The New York Supreme Court, Warren County recently issued a ruling precluding from disclosure a hospital’s quality assurance review investigation file and the deposition of its Director of Risk Management under the statutory privileges found in Education Law § 6527(3) and Public Health law § 2805-m.

In Bovee v. Champlain Valley Physicians Hospital Medical Center, plaintiff-decedent sued defendant-hospital for failure to provide appropriate care after the results of an abnormal EKG test were not shared with plaintiff-decedent.  See 56-1-2015-0397, at *2 (N.Y. Sup. Ct. Warren Cty. August 14, 2017).  Plaintiff-decedent returned to the emergency room a few months later and underwent a cardiac catheterization which was unsuccessful, and plaintiff-decedent ultimately died.  After plaintiff-decedent’s wife, plaintiff  Lisa Bovee, raised concerns about her husband’s care during a meeting with the hospital’s Director of Risk Management, an investigation was conducted by the hospital’s quality assurance review team.  During discovery, plaintiff requested the investigation file and the deposition of the Director.  In response, the hospital moved for a protective order precluding disclosure of the investigation file and production of the Director for deposition by asserting the statutory privileges found in Education Law § 6527(3) and Public Health law § 2805-m.

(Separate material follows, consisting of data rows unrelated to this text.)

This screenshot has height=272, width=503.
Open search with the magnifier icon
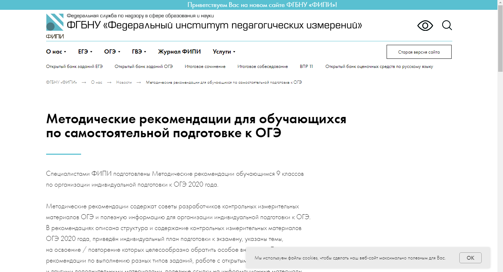[447, 25]
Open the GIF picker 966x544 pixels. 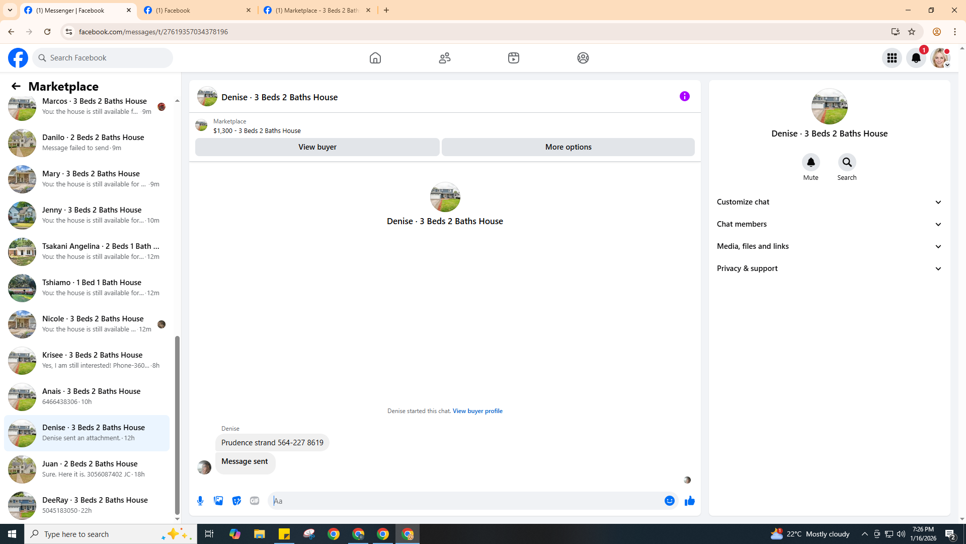click(255, 501)
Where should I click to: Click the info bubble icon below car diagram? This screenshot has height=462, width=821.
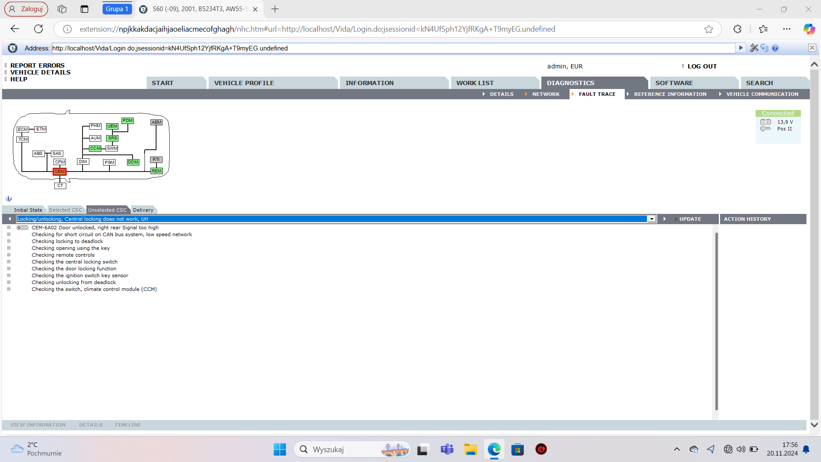pyautogui.click(x=9, y=199)
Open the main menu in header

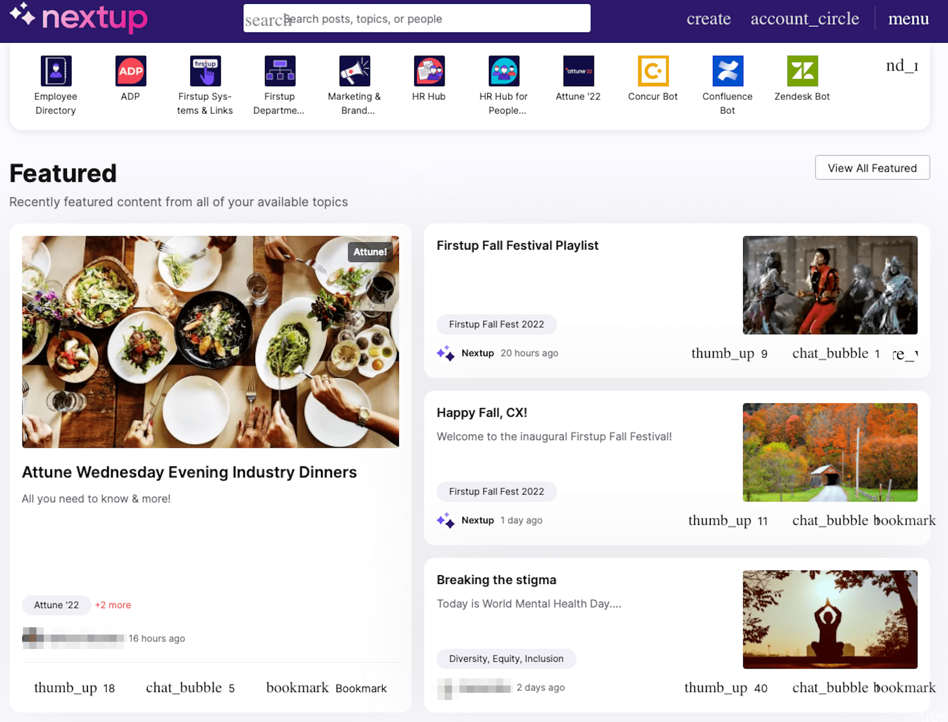coord(908,18)
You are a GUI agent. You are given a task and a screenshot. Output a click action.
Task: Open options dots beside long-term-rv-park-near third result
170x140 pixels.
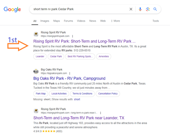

After an in camera review of the investigation file, and a affidavit from the Director detailing the duties as Director of Risk Management and attaching copies of the hospital’s Risk Management Program and Integrated Performance Improvement Plan, Justice Robert Muller determined the file and the deposition were confidential under Education Law § 6527(3) and Public Health law § 2805-m, and thus not discoverable.  Justice Muller found that “the file was created and maintained in strict conformance with [the hospital’s] review procedures”, and therefore granted defendants’ request barring plaintiff from deposing the Director and obtaining the investigation file.  Similarly, the plaintiff-decedent’s primary care physician moved to compel the production of any notes of records created to memorialize the meeting between the Director and plaintiff  Bovee.  Justice Muller determined that this meeting did not precede the quality assurance review team’s investigation, but rather was the first step in the investigation.  Therefore, any documentation from the meeting was also confidential under Education Law § 6527(3) and Public Health law § 2805-m, and not discoverable.

Justice Muller’s ruling should serve as an important reminder that the statutory privileges available to protect hospitals from disclosing confidential materials and information during discovery include preventing the depositions of personnel engaged in risk management functions.